_Lesetext:_
# taz.de -- Millionen Beschäftigte mit Niedriglöhnen: Mindestlohn steigt – zu langsam
       
       > SPD-Chefin Saskia Esken will die Mindestlohnkommission reformieren, um zu
       > niedrige Festlegungen zu verhindern. Die Linke setzt auf eine
       > EU-Richtlinie.
       
 (IMG) Bild: Hairdresser on fire: Der Mindestlohn soll steigen
       
       BERLIN taz | Die gute Nachricht zuerst. Der Niedriglohnsektor in
       Deutschland schrumpft. Vor 20 Jahren arbeitete noch jeder Vierte zu
       miserablen Löhnen, derzeit hat nur noch jeder Sechste einen sehr schlecht
       bezahlten Job. Zum Niedriglohnsektor zählt, wer weniger als zwei Drittel
       des Durchschnittslohns bekommt. Das sind derzeit rund 13 Euro.

_Gestellte Aufgabe 1:_
Kopiere unverändert den Teil der Datensätze, der mit deren erster Zeile beginnt und mit der Zeile endet, die "pyautogui.click(x=486, y=105)" enthält, beide Enden eingeschlossen. Lass die Bilder in deiner Antwort weg.

_Eingabematerial:_
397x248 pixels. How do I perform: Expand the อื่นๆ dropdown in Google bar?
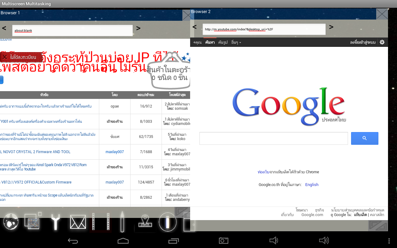(x=236, y=42)
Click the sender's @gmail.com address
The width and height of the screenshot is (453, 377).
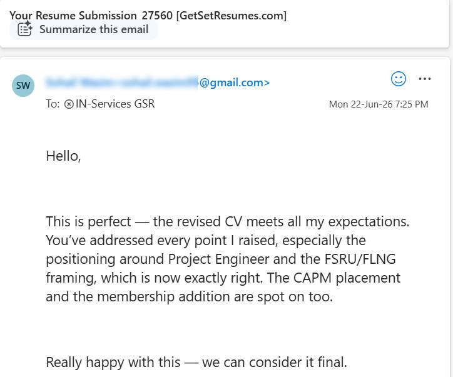point(234,83)
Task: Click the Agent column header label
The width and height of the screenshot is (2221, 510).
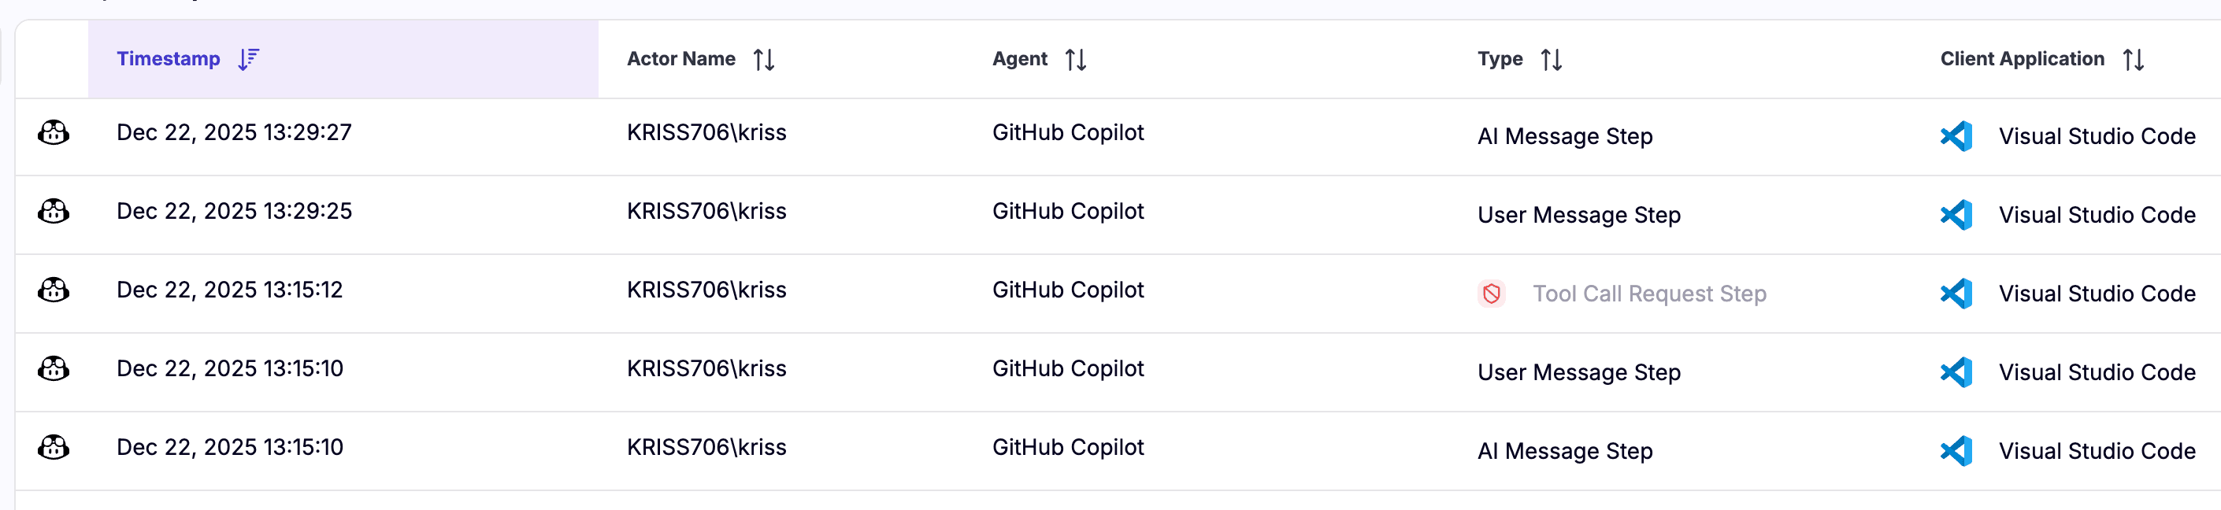Action: pyautogui.click(x=1019, y=59)
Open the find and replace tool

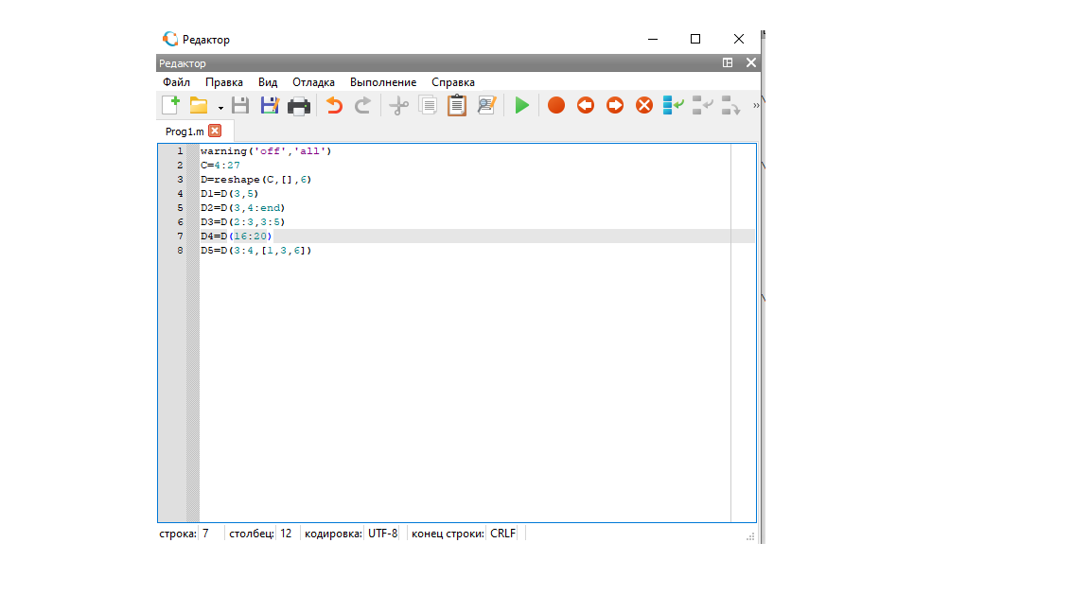pyautogui.click(x=486, y=105)
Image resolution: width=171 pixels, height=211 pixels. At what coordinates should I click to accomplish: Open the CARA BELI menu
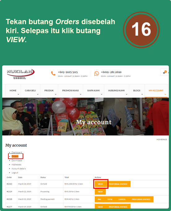pos(30,90)
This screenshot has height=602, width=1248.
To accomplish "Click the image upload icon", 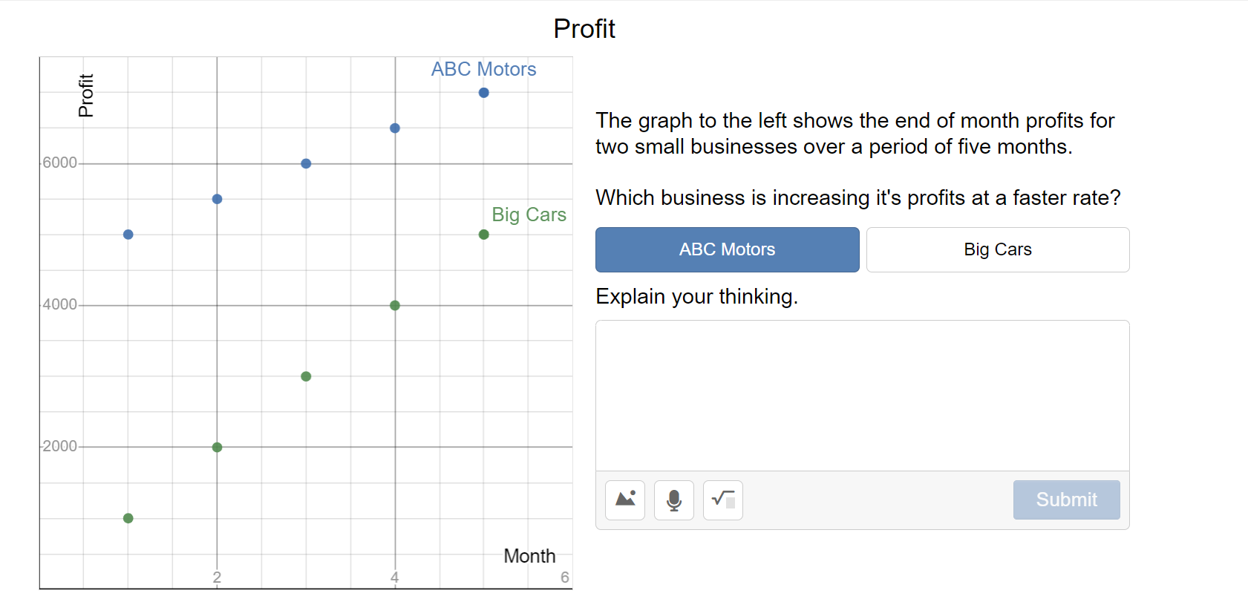I will [x=625, y=500].
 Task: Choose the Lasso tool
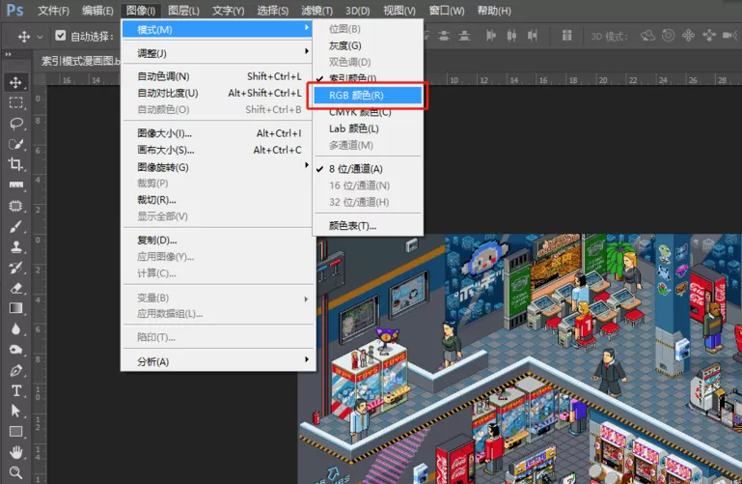pos(15,124)
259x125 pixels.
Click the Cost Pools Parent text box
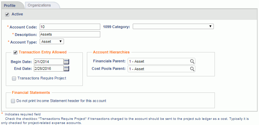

_Gestellte Aufgabe 2:_
Welche Anteilsangaben in Form von Bruchteilen stehen im Artikel über den Mindestlohn? Zähle sie alle auf.

_Fertige Antwort 1:_
397x248 pixels. How do I perform: Expand the อื่นๆ dropdown in Google bar?
(x=236, y=42)
Click the sender's @gmail.com address
The width and height of the screenshot is (453, 377).
point(234,83)
Task: Click the Agent column header label
The width and height of the screenshot is (2221, 510).
Action: pyautogui.click(x=1019, y=59)
Open the find and replace tool

pyautogui.click(x=486, y=105)

_Fertige Antwort 2:_
- jeder Vierte
- jeder Sechste
- zwei Drittel